### SET EXERCISE
Render the rows starting at the line containing "Screen dimensions: 1407x840" and ending at the line containing "click(x=570, y=285)" as a numbered list, leaving out blank lines.

### Records
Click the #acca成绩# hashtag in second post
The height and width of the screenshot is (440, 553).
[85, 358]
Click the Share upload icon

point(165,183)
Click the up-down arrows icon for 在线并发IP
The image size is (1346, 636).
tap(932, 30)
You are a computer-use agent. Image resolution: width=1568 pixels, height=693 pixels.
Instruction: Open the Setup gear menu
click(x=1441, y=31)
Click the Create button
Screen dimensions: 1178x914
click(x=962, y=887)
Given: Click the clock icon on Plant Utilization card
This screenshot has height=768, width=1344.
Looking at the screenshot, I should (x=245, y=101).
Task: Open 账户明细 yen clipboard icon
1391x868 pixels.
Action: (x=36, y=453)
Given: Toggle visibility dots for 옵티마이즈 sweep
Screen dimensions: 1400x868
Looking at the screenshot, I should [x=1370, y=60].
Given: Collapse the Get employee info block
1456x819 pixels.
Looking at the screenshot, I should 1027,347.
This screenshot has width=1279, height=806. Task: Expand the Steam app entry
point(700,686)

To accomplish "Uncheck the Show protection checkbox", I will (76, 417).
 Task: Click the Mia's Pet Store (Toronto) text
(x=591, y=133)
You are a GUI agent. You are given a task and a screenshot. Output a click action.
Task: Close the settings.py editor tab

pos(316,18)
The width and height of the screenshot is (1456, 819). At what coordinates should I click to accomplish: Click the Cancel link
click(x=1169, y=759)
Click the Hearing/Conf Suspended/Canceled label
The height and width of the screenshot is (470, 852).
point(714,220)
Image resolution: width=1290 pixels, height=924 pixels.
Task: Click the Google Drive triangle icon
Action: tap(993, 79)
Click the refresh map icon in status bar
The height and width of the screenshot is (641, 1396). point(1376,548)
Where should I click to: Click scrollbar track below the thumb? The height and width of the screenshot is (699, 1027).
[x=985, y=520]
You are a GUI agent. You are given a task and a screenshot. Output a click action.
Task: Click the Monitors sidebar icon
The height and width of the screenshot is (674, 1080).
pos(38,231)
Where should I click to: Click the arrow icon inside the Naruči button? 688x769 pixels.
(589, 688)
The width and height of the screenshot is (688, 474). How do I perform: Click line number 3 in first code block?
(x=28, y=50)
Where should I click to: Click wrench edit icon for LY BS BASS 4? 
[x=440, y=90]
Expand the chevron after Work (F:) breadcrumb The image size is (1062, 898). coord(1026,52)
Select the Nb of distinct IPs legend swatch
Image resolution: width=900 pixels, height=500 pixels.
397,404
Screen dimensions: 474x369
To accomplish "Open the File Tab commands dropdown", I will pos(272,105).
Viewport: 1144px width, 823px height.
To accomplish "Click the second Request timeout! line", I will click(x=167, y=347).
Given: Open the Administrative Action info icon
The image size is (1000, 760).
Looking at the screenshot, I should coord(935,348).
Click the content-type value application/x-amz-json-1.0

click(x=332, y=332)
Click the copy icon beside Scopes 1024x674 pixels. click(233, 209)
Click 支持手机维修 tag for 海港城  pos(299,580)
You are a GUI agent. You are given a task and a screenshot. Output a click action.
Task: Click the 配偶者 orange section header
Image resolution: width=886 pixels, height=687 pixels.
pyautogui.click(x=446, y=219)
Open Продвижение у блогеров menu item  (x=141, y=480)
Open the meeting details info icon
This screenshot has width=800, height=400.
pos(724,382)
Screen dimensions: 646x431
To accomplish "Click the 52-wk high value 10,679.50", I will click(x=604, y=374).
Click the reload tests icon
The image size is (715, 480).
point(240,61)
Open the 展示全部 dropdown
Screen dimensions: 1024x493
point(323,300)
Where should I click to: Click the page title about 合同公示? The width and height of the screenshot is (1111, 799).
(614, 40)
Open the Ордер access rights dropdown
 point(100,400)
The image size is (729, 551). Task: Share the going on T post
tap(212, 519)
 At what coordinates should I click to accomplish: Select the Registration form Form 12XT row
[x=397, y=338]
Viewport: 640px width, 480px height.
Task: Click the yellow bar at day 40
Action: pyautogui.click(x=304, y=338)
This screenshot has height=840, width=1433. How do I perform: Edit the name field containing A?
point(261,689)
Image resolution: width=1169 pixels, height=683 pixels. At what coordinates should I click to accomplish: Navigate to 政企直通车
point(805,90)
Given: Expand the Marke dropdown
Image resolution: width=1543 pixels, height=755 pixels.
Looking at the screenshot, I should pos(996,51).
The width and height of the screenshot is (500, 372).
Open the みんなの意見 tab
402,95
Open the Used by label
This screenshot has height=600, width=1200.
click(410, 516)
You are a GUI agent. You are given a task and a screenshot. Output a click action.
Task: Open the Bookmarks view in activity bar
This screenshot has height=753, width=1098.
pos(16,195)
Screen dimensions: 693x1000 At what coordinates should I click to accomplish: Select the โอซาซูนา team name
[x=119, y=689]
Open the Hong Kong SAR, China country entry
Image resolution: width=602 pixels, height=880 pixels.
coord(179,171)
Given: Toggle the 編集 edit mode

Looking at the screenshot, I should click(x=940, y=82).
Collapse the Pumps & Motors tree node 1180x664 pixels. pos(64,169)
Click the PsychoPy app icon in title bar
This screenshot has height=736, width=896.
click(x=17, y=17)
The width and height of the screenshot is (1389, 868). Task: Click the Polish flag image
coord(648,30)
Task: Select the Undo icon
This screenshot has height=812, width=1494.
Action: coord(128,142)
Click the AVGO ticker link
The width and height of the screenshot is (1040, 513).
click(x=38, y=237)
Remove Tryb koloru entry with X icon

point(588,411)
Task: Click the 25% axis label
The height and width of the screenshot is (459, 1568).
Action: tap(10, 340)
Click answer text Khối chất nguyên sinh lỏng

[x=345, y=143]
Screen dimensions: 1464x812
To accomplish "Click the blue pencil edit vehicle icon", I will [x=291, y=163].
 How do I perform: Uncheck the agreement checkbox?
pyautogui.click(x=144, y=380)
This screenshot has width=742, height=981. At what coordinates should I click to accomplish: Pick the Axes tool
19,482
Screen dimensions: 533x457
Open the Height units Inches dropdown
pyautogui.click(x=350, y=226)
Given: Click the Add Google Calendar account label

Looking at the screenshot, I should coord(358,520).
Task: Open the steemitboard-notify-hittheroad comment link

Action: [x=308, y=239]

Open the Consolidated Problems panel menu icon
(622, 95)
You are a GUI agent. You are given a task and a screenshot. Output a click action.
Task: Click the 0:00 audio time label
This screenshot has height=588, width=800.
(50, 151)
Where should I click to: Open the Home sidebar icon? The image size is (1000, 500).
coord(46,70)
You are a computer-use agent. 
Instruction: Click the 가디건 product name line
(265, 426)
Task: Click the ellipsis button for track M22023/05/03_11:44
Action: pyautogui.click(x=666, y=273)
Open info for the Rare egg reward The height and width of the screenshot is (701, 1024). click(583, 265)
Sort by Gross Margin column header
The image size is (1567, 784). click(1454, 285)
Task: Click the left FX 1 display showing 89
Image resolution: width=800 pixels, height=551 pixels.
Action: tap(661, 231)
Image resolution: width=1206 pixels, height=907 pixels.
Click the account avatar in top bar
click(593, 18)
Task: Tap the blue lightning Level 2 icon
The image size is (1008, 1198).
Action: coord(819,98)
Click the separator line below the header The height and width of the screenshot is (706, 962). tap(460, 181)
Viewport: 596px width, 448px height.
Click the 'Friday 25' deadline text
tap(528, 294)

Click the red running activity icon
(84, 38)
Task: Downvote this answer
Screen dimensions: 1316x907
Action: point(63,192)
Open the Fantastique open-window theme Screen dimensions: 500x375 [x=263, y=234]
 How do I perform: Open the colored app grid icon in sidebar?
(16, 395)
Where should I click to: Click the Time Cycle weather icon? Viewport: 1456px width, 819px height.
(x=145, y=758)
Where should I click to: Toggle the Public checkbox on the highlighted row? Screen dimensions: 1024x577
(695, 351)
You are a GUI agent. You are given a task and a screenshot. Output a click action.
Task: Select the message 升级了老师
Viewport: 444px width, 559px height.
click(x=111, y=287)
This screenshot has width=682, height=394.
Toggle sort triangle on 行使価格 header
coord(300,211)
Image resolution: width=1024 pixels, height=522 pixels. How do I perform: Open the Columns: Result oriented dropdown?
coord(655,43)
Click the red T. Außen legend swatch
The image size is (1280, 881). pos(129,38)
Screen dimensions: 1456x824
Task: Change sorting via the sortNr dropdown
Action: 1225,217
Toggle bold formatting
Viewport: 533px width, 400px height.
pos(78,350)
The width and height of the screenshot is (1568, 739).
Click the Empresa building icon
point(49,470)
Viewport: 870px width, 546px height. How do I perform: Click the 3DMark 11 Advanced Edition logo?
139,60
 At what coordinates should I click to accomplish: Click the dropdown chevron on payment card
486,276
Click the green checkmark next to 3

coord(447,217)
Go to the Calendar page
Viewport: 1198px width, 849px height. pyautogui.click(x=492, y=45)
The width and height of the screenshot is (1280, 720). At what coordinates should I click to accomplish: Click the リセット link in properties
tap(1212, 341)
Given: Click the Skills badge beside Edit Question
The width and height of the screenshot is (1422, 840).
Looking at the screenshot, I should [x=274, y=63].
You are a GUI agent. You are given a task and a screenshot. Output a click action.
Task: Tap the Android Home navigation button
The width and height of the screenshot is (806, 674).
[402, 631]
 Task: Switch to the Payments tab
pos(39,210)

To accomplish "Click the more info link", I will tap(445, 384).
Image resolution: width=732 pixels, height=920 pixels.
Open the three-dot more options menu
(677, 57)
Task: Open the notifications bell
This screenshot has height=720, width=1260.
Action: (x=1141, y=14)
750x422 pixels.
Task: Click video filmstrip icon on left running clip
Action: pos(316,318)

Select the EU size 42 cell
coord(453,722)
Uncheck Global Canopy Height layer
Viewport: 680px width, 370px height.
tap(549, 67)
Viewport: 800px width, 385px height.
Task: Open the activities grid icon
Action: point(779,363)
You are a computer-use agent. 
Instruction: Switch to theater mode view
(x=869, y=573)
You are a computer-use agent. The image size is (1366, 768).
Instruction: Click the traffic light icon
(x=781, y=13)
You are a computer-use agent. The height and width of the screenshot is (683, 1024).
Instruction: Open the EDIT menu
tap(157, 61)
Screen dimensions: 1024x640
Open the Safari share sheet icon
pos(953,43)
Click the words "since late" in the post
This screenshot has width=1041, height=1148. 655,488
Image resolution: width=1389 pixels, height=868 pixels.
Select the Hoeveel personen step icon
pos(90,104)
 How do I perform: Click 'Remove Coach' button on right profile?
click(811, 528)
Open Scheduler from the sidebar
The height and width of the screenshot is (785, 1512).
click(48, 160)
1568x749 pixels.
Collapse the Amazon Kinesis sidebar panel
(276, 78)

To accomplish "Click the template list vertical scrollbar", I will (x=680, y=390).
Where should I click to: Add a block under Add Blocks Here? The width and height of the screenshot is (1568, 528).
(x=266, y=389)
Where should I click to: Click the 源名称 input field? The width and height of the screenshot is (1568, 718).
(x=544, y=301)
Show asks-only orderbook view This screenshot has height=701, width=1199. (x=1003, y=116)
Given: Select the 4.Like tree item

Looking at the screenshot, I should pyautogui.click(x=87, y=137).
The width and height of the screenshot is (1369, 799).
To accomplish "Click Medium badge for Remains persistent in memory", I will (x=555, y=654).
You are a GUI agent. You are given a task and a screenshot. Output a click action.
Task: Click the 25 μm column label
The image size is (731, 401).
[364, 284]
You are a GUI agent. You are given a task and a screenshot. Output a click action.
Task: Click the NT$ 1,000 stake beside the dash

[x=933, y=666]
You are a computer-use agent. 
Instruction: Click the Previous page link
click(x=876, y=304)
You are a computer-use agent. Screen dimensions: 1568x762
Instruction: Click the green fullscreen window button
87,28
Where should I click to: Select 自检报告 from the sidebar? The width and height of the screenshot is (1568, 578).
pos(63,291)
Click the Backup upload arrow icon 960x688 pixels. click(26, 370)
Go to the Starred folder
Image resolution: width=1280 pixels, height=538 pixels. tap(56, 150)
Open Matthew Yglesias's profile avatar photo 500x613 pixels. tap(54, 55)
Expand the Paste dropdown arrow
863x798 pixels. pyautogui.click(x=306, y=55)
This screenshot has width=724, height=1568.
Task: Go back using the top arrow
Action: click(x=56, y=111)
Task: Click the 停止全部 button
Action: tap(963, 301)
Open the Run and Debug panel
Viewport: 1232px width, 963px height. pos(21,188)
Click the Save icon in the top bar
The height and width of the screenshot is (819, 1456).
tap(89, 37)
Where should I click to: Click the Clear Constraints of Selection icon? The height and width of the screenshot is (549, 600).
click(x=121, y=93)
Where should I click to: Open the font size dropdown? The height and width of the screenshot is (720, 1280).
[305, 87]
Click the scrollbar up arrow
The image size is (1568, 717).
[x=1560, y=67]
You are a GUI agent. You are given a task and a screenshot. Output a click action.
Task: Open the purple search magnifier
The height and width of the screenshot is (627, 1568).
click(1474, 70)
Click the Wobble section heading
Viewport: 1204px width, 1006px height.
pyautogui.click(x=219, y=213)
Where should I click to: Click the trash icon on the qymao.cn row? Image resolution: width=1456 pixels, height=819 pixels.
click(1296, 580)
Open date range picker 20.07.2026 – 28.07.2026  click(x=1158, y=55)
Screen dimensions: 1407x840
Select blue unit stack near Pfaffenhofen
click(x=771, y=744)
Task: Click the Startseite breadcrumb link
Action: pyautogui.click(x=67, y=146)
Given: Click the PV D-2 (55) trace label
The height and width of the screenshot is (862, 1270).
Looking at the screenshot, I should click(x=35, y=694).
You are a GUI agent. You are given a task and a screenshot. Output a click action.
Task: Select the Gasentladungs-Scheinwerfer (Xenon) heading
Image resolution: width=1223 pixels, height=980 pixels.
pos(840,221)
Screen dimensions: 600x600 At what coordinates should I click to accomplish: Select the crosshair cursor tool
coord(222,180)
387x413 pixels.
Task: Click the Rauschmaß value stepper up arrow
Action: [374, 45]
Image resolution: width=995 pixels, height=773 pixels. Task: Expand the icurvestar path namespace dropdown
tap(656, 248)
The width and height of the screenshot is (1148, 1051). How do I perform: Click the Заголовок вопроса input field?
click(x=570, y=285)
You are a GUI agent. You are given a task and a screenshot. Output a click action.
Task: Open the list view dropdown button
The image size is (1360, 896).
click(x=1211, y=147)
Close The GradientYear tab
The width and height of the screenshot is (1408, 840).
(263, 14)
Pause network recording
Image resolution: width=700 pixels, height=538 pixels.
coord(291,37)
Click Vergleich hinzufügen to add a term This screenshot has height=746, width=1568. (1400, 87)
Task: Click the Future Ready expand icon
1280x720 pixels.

### EXERCISE RESPONSE
1. Screen dimensions: 1407x840
2. Select blue unit stack near Pfaffenhofen
3. click(x=771, y=744)
4. Task: Click the Startseite breadcrumb link
5. Action: pyautogui.click(x=67, y=146)
6. Given: Click the PV D-2 (55) trace label
7. The height and width of the screenshot is (862, 1270).
8. Looking at the screenshot, I should click(x=35, y=694).
9. You are a GUI agent. You are given a task and a screenshot. Output a click action.
10. Task: Select the Gasentladungs-Scheinwerfer (Xenon) heading
11. Image resolution: width=1223 pixels, height=980 pixels.
12. pos(840,221)
13. Screen dimensions: 600x600 At what coordinates should I click to accomplish: Select the crosshair cursor tool
14. coord(222,180)
15. 387x413 pixels.
16. Task: Click the Rauschmaß value stepper up arrow
17. Action: [374, 45]
18. Image resolution: width=995 pixels, height=773 pixels. Task: Expand the icurvestar path namespace dropdown
19. tap(656, 248)
20. The width and height of the screenshot is (1148, 1051). How do I perform: Click the Заголовок вопроса input field?
21. click(x=570, y=285)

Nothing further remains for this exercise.